Fire fighters are, in my humble opinion, some of the most courageous individuals that walk the earth. Consistently putting themselves in harm’s way, anytime, anywhere, to protect their fellow citizens is something worth everyone’s gratitude.
Currently firefighters are left with few options when it comes to battling a blaze, the most common method employed being a heavy fire fighting hose spouting water. If scientists have their way, fighting fires with water will soon become a thing of the past.
At the 241st National Meeting & Exposition of the American Chemical Society, Harvard scientists unveiled a method of suppressing and extinguishing flames without using a single drop of water.

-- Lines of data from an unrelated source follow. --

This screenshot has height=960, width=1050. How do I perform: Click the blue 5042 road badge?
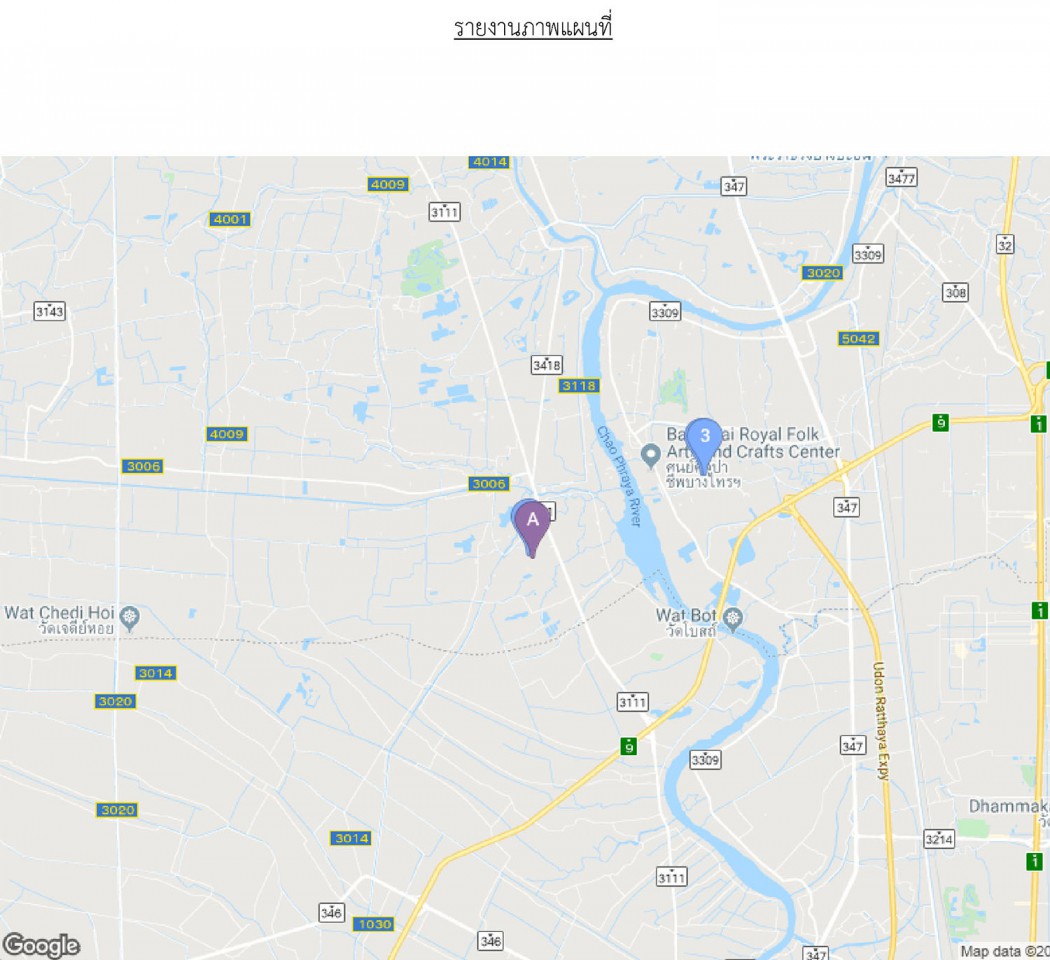[x=858, y=339]
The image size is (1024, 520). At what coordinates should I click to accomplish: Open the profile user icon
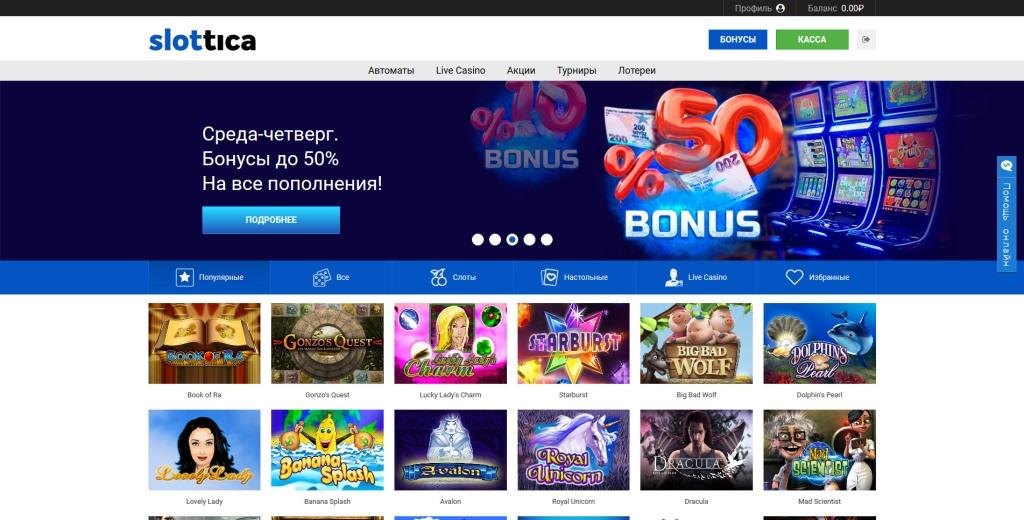[780, 8]
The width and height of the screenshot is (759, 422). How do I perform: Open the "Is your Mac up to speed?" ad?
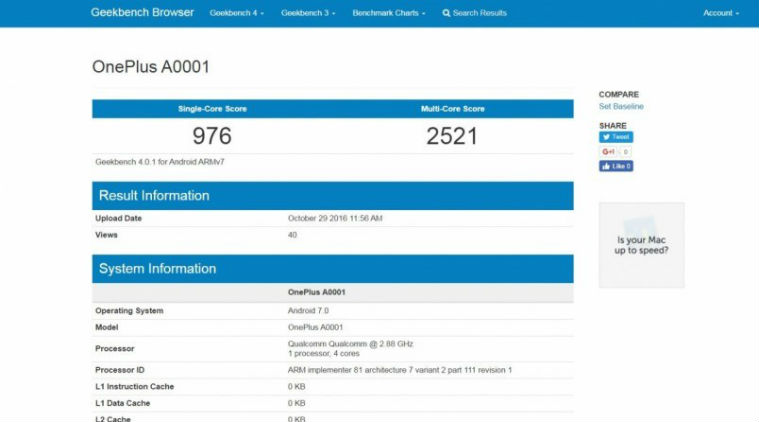tap(641, 245)
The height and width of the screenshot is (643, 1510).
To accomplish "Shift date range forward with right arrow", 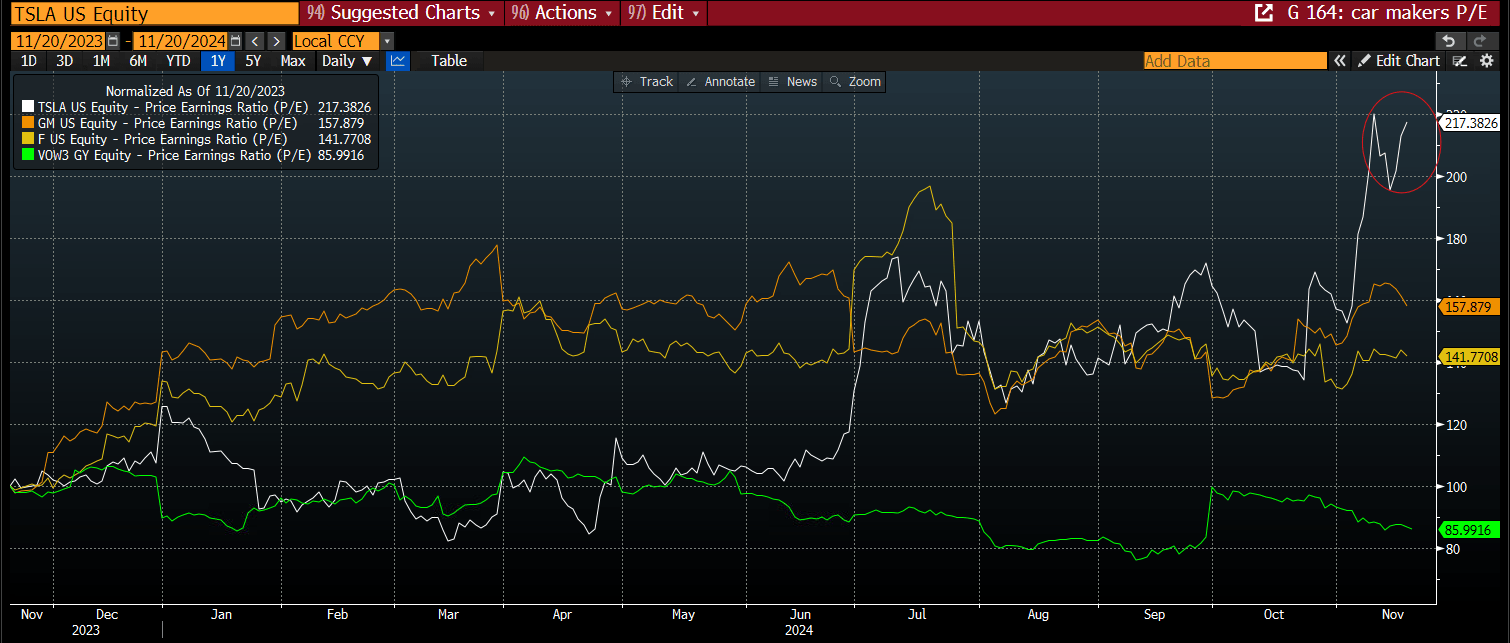I will click(277, 41).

Employing a 200-year-old observation noting how electrical charges can affect the shape of flames, the scientists developed an electrical wave “blaster” that could usher in a new, high-tech way of firefighting.
It works by connecting a 600-watt amplifier to a device resembling a wand which turns an electrical current into a beam. After creating an open flame a foot high, the scientists put the flame out with their electric wave blasting wand.

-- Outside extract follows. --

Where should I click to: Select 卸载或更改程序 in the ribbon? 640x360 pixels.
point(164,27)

Using a device like this would allow firefighters to put out fires, and clear flames from a burning building, providing entry into an enclosure in order to rescue those trapped inside. Moreover, the scientists also see traditional water sprinkler systems being replaced by flame snuffing electrical pulse generators.
If successful, not only would firefighting be easier and safer, but it would reduce water damage caused by today’s firefighting methods in addition to firefighters no longer needing to use tremendous amounts of water to extinguish a blaze.
What do you think of the scientist’s plans for firefighting’s future? Have you been the unfortunate victim of a fire? What caused more damage, the fire itself or the water used to put the fire out?